Thursday, June 30, 2011
Climbing Mt. Sinai, chapter 5
While I've long been curious to see Mt. Sinai, both for its biblical significance and for the beauty described by friends of mine who made this trip many years ago, the mountain was not the driving force between making this journey.
During my very first week in Syria, I asked a woman who spoke both English and Arabic if there was a name that I should adopt in Arabic that was similar to my own name. Everywhere I've lived, I've tried to translate my name as I learn the language, and it seemed appropriate to do the same for my time in Arab lands. The woman said that there was no need, that "Kathryn" is actually a comm
on name in Arabic.
It turns out that her statement was not exactly true. I have yet to meet an Arab woman named Kathryn.
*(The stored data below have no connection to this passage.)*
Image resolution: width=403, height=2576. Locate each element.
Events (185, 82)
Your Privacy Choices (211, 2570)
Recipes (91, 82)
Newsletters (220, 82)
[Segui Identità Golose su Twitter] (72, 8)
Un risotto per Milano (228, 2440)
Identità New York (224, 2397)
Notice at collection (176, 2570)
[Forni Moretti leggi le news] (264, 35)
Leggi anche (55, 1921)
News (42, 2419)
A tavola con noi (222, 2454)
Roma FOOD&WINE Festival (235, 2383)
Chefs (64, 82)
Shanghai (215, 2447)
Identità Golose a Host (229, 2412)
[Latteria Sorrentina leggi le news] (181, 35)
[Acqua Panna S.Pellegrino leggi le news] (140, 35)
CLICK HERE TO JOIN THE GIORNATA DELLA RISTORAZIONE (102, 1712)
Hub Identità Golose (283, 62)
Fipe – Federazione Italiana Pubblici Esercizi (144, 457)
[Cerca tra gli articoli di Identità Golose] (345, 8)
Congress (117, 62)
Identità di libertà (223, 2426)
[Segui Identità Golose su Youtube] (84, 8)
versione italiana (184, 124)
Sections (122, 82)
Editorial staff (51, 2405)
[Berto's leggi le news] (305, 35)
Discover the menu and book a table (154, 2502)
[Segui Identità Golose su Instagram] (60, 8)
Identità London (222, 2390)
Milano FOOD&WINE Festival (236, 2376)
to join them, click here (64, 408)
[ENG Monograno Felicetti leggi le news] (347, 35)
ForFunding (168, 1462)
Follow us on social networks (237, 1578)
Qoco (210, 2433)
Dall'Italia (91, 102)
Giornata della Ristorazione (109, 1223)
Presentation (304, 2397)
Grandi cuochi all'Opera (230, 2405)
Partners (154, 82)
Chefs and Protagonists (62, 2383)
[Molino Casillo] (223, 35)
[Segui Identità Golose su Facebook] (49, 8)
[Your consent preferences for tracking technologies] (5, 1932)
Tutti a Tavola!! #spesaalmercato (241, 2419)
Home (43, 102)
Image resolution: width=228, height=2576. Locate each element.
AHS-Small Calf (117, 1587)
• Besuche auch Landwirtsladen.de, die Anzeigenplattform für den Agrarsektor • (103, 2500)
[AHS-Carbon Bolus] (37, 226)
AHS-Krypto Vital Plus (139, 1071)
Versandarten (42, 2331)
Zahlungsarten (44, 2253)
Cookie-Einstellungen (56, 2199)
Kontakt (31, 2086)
But what I did learn, and come to appreciate more and more over the years, is that I am named after the patron saint of the monastery that lies at the foot of Mt. Sinai. St. Catherine's monastery (it's all spelled the same in Arabic, even if we have dozens of spellings of my name in English) is a spiritual destination for many Christians, particularly of the Eastern Orthodox tradition.
Ever since I learned this, I've had a heartfelt desire to see "my" monastery, feeling that there was some important personal connection to this place. Now that I've been there, I have decided that I'm mostly very grateful for the heritage I have in my namesake's story. During this trip, I finally learned a bit of history about this woman who was important enough to have one of the oldest and most venerated Christian monasteries in the world named after her.
The story of St. Catherine is mainly legend, and apparently the Roman Catholic church no longer includes her name day as a mandatory feast because there's not enough conclusive proof that she ever lived. But her story lives on and will inspire me.
She was born in Alexandria to an aristocratic family. Legend has it that she was very beautiful and very intelligent. I like her already. Her birth name was Dorothy, and she converted to Christianity in her teens. Catherine was her baptismal name, in Coptic I think, and it meant Stephanie in Greek. (This is an awesome coincidence since my mother's name is Stephanie.)
Shortly after her conversion, she was talking with the Empress and Catherine convinced her to convert to Christianity. The emperor was naturally furious and he apparently brought together 40 of the brightest intellectual minds in his kingdom to persuade Catherine back into paganism. Instead, Catherine persuaded all 40 of those men to become Christian.
Other events must have transpired, and finally the emperor decided he wanted to marry this intelligent and beautiful young woman who had charmed so many. (I love that this is the way a woman with my name is described.) So he presented her with an offer of marriage, saying that if she turned her back on her newfound faith, he would marry her. She refused, so the emperor condemned her to death using an instrument of torture, a water wheel. Miraculously, though, when she was on the water wheel, instead of her body being crushed and pulled, the wheel exploded. The flying bits of wood killed a few of the onlookers.
So the emperor had her beheaded.
Legend also has it that her remains were miraculously transported to Mt. Sinai where they still remain.
I am so thrilled to have such a fabulous heritage.